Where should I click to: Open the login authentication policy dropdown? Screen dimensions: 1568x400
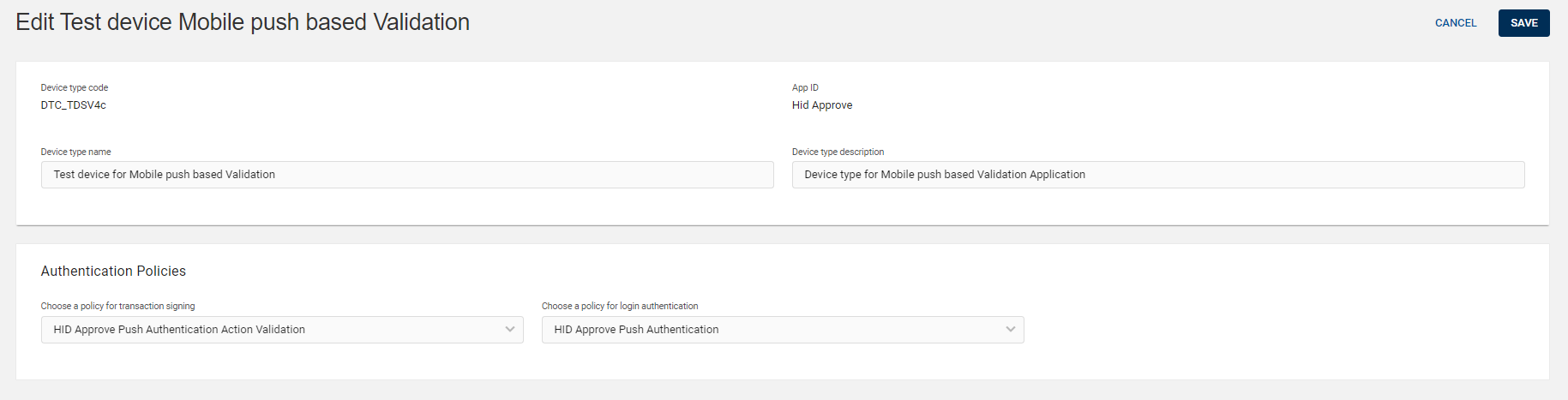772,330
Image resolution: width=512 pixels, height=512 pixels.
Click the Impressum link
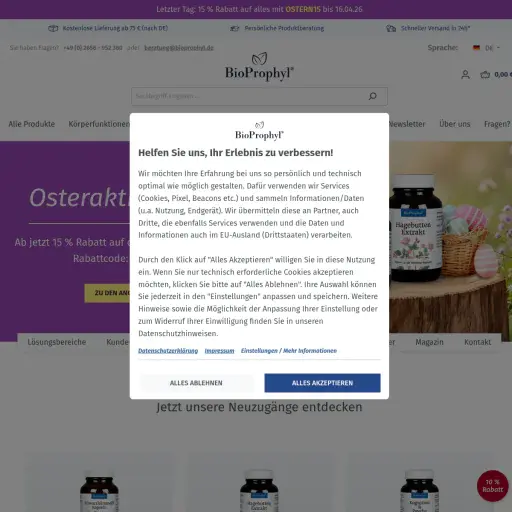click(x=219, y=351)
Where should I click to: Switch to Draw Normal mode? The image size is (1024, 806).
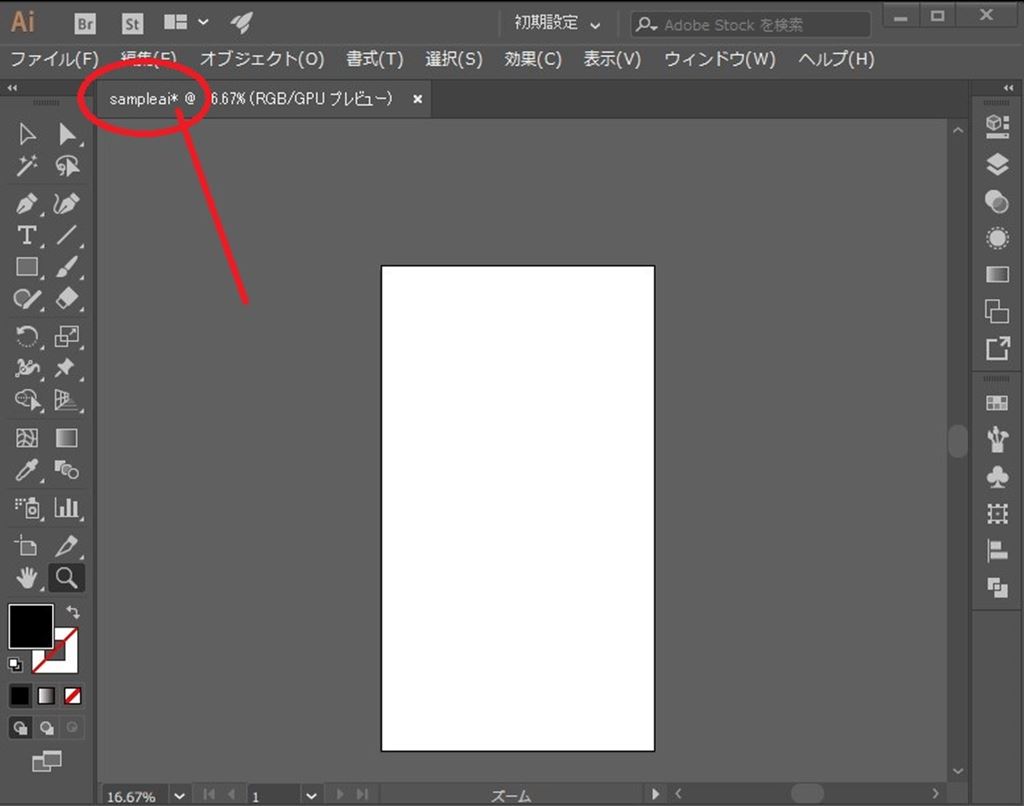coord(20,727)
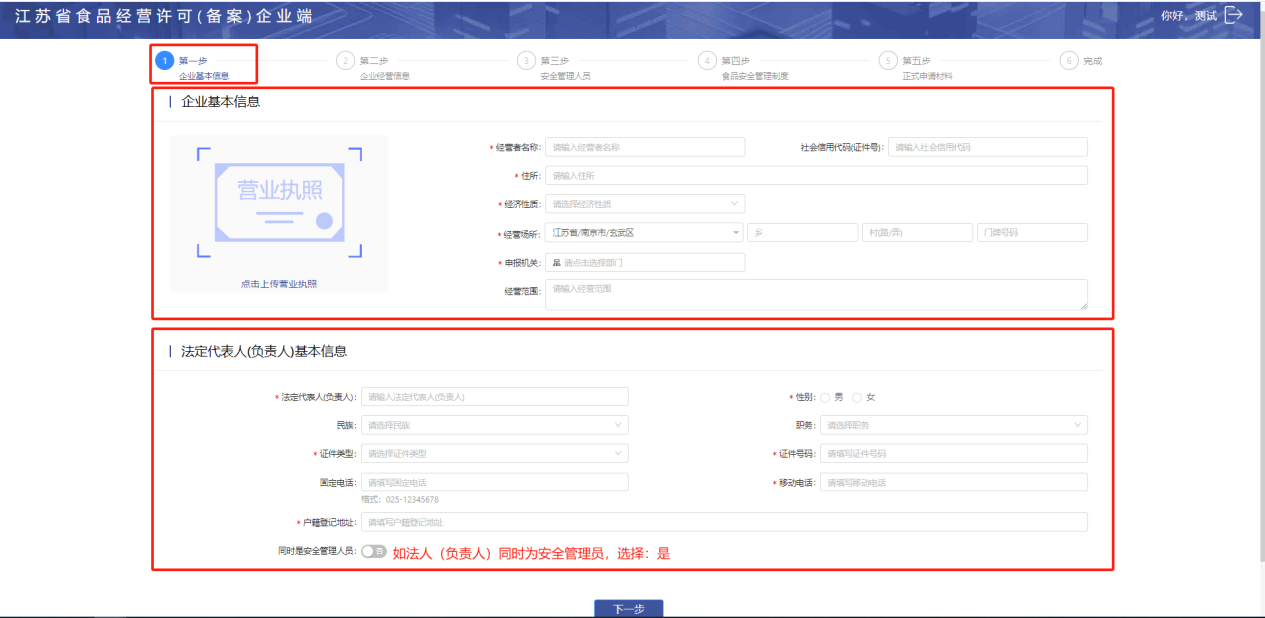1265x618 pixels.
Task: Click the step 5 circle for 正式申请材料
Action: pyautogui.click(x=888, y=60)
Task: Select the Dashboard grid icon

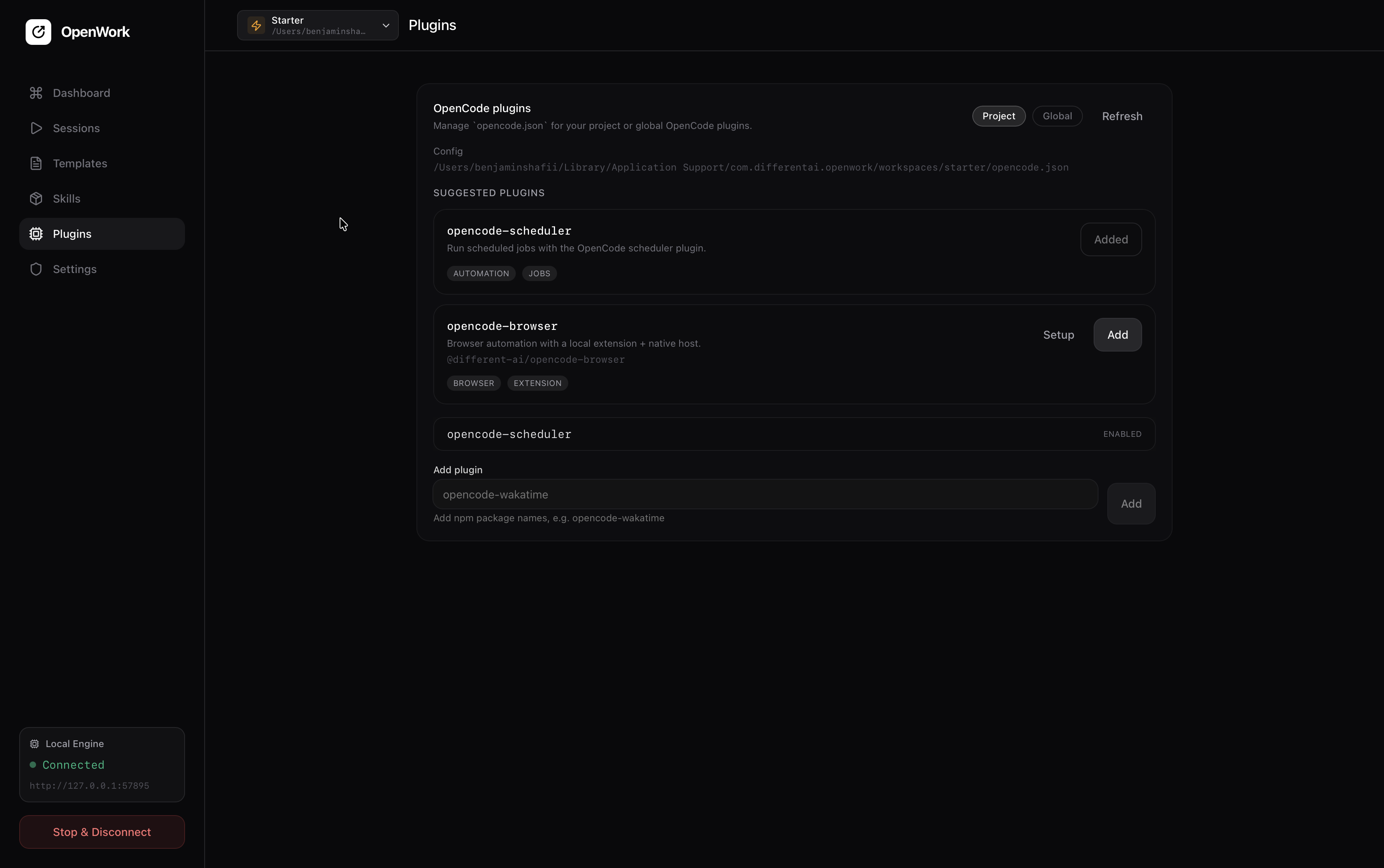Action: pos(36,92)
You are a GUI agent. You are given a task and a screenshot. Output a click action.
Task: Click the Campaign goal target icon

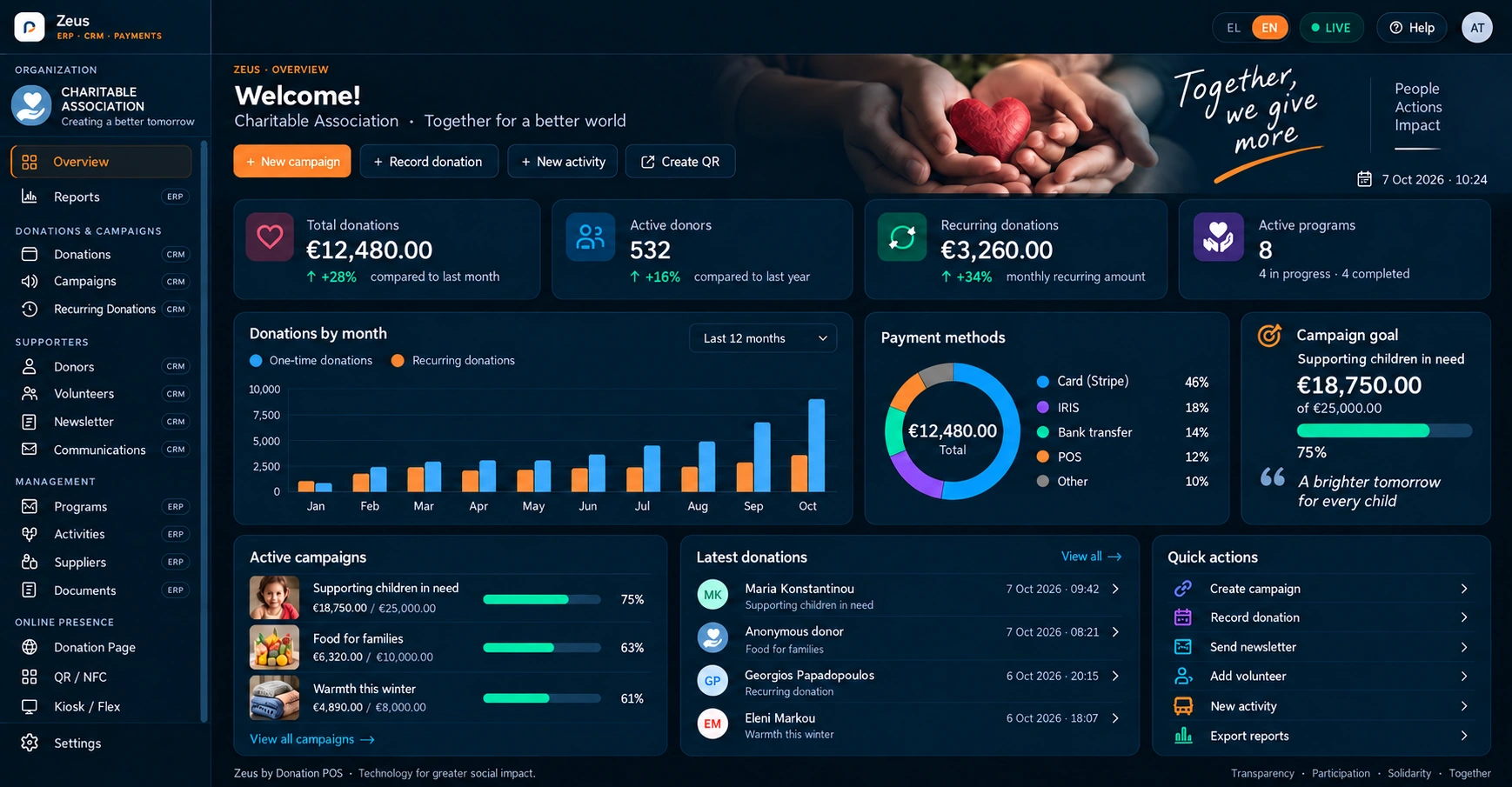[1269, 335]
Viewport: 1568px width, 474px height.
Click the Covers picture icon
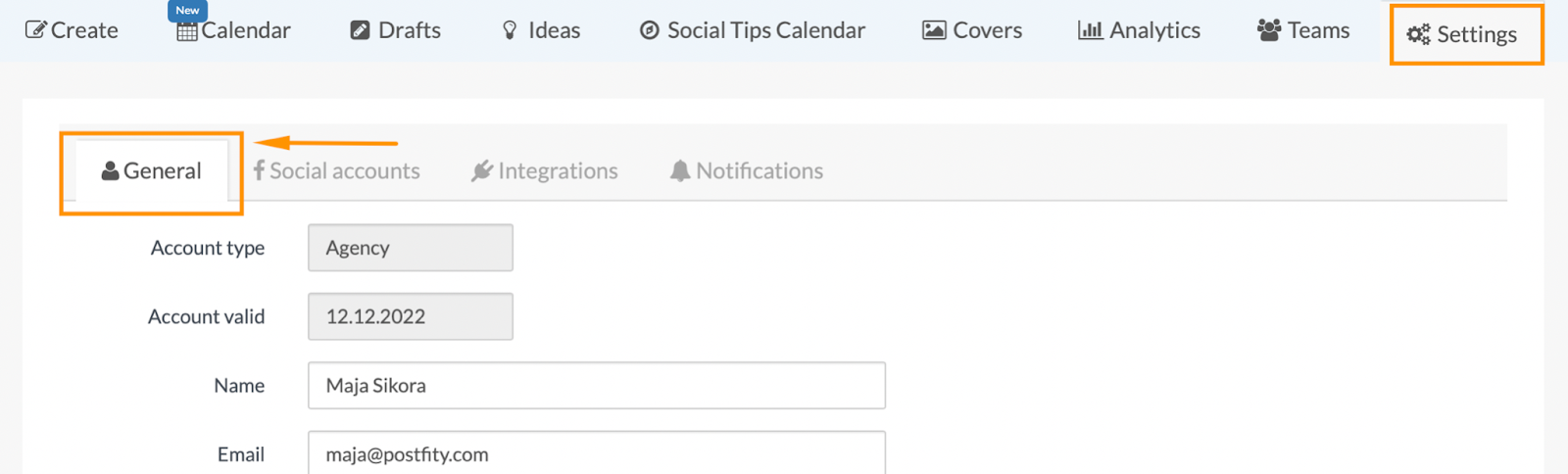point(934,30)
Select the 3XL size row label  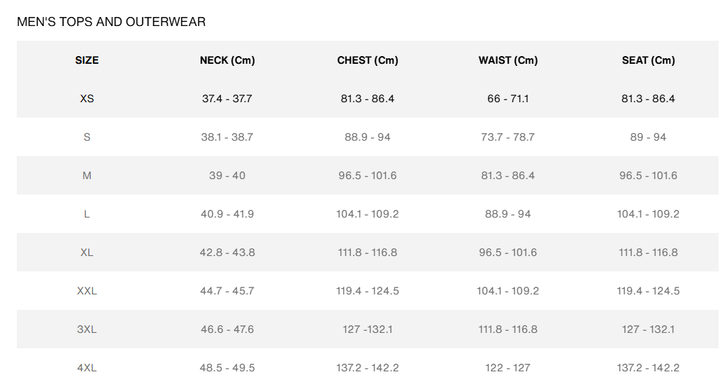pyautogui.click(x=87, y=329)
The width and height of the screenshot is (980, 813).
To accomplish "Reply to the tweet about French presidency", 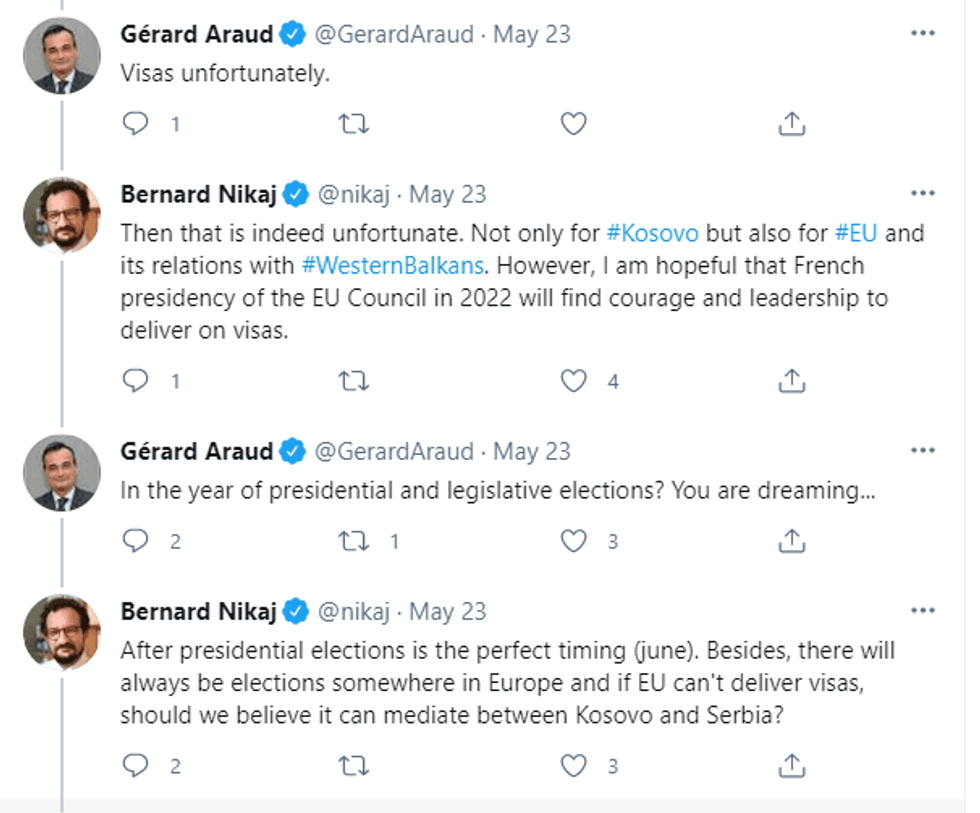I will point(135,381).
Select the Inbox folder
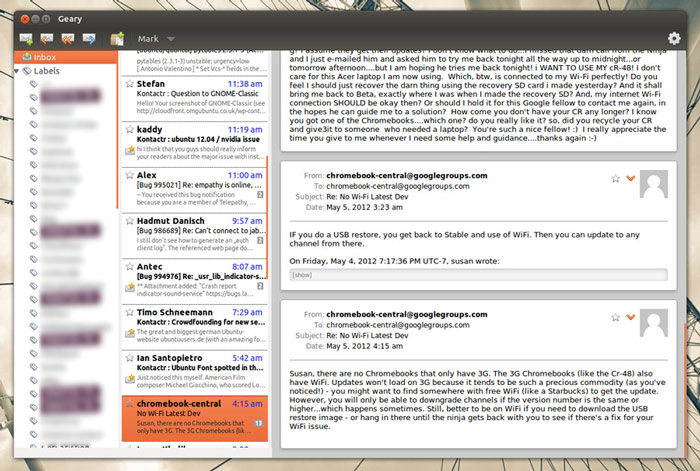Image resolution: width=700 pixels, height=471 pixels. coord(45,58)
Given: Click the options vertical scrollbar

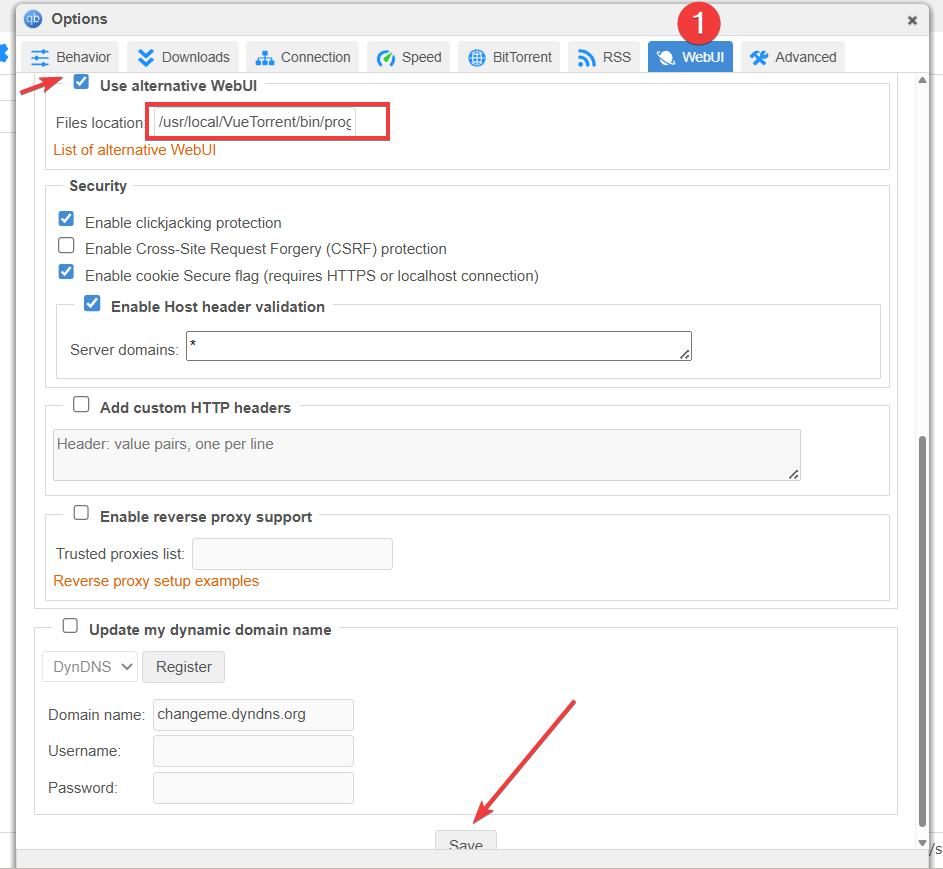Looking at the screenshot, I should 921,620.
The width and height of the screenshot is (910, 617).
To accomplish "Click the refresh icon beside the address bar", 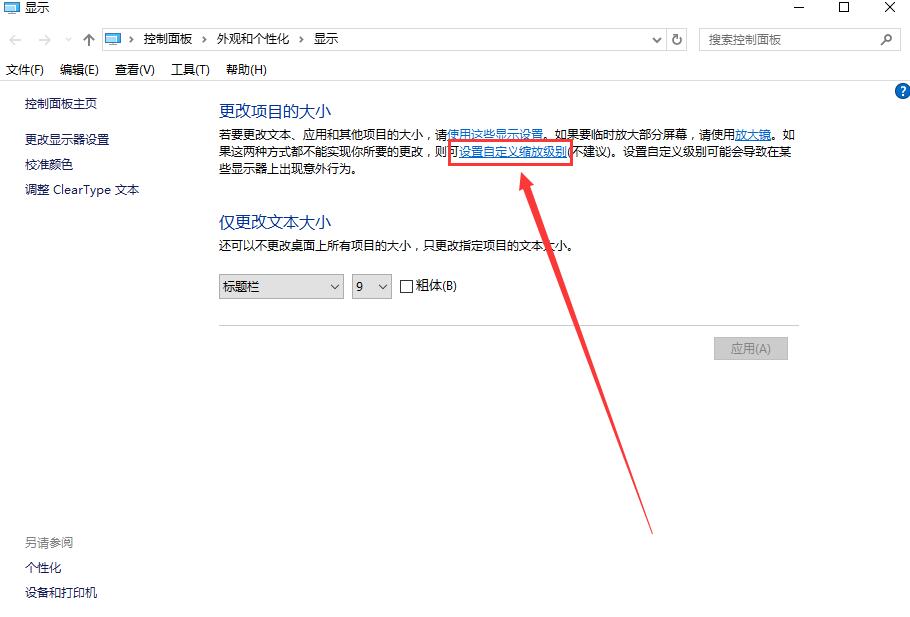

•••

§ WORK TO COMPLETE: Starting with the line that contains "The width and height of the screenshot is (910, 617).", reproduce every line down to the end of the listing above, both endpoints included. Pictures stay out.

§ ANSWER TO THE EXERCISE:
The width and height of the screenshot is (910, 617).
To accomplish "Click the refresh icon beside the address bar", 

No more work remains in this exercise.